Vita e morte delle app sui nostri smartphone

Un nuovo studio condotto da Yahoo ci spiega il destino, a volte infelice, delle nostre app. Ma, soprattutto il motivo per il quale ne usiamo sempre alcune mentre, invece, ne eliminiamo altre. Tutti i dettagli

Esistono app per tutti i gusti, da quelle più classiche sul tempo atmosferico o le notizie, a quelle per mandare messaggi o chiamare senza intaccare il nostro credito, ai giochi, alle app sportive o di cucina, fino a quelle che ci ricordano di bere un numero tot di bicchieri d’acqua al giorno o con cui ci possiamo auto-ipnotizzare.  Insomma, le app hanno monopolizzato i nostri telefoni, se passiamo 10 minuti sul nostro smartphone, in media 9 sono spesi a navigare su una delle nostre app preferite.

Ma come decidiamo se scaricare un’app o meno, e quanto dura l’amore per il nostro nuovo acquisto?
Uno studio di Yahoo condotto su 2500 utilizzatori negli Stati Uniti ha scoperto che il 32% dei mobile user lasciano un’app inutilizzata sul proprio smartphone da 1 a 3 mesi prima di eliminarla, il 29% del campione la elimina addirittura dopo una settimana, mentre un più indeciso (o pigro?) 11% continua a dare seconde possibilità lasciando app inutilizzate sul proprio dispositivo fra i 3 e i 6 mesi.

Quest’ultimo gruppo fa sicuramente parte di quel 45% per cui il motivo primario per dire addio a un’app è  per liberare spazio di archiviazione. Insomma, persone che devono arrivare a trovarsi la memoria piena proprio quando devono filmare i primi passi del loro bambino per  prendere la sofferta decisione di dedicare 10 minuti del loro tempo a eliminare tutto ciò che nel loro telefono è sostanzialmente inutile. Esistono invece, un 53% di utenti che amano il “chiodo scaccia chiodo” e eliminano applicazioni obsolete per sostituirle con versioni migliori e un 46% composto da persone che non tollerano app con troppa pubblicità.

--

* Parti dell'esercizio
• A. Rispondi alle seguenti domande sul brano selezionato:
(i) Su quanti utilizzatori negli Stati Uniti è stato condotto lo studio di Yahoo?
(ii) Su 10 minuti passati sullo smartphone, quanti se ne spendono in media navigando in un'app?
(iii) Quale percentuale di utenti non tollera le app con troppa pubblicità?
• B. In base al brano selezionato, spiega perché il 53% degli utenti elimina alcune applicazioni.
• C. Prosegui il brano sulle app a partire dalla sua ultima frase.

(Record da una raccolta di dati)
--

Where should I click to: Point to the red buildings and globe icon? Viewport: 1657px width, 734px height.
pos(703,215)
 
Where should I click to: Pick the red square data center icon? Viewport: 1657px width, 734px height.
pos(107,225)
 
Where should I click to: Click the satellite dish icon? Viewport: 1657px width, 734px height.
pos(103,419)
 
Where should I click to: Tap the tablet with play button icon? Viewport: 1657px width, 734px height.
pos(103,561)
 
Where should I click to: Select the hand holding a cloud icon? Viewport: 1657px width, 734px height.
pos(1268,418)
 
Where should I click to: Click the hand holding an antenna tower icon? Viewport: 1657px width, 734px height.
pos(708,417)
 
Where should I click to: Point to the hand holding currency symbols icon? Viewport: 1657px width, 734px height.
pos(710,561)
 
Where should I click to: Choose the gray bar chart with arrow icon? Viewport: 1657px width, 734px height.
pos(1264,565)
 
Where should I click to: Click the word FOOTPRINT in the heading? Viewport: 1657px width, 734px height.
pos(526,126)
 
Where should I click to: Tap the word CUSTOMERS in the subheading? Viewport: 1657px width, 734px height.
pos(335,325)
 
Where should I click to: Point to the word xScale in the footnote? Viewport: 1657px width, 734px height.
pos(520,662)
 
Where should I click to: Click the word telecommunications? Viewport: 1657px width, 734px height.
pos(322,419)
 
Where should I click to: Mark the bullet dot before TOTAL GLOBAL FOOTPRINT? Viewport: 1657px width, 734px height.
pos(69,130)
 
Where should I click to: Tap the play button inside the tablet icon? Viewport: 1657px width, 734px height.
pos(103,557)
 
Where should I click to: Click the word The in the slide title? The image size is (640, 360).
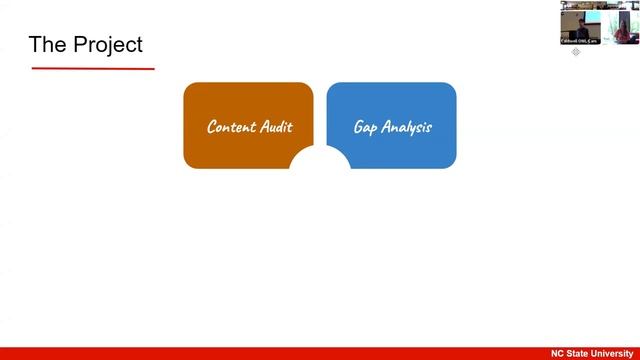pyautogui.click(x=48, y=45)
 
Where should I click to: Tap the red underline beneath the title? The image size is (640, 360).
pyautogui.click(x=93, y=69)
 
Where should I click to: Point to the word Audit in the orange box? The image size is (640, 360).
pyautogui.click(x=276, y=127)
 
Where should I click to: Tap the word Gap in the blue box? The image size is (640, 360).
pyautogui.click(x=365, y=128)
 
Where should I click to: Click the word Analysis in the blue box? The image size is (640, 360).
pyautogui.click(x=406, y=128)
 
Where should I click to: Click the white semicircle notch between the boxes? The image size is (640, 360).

--

* Raccolta delle risposte
• A.
(i) Su 2500 utilizzatori.
(ii) In media 9 minuti.
(iii) Il 46%.

• B. Questi utenti eliminano le applicazioni obsolete per sostituirle con versioni migliori. Il brano descrive questo comportamento con l'espressione "chiodo scaccia chiodo".

• C.
Paradossalmente, la pubblicità risulta essere, secondo lo studio di yahoo, un elemento fondamentale, determinando il 49% dei download. A giocare invece il ruolo di deterrente sono le recensioni negative, che nel 39% dei casi ci convincono a non scaricarla. La vastissima scelta di applicazioni ha anch’essa un ruolo importante, nel 32% dei casi infatti, si decide di non scaricare un app perché troppo simile a una che già abbiamo.

 Nonostante ciò il mercato non sembra saturo o sovraffollato, gli sviluppatori non sono mai stanchi di proporci app, più o meno utili o bizzarre mentre noi consumatori non siamo mai contenti: il 30% degli intervistati afferma di riuscire a pensare ad almeno un’app che non è ancora stata inventata e di cui sentono la mancanza.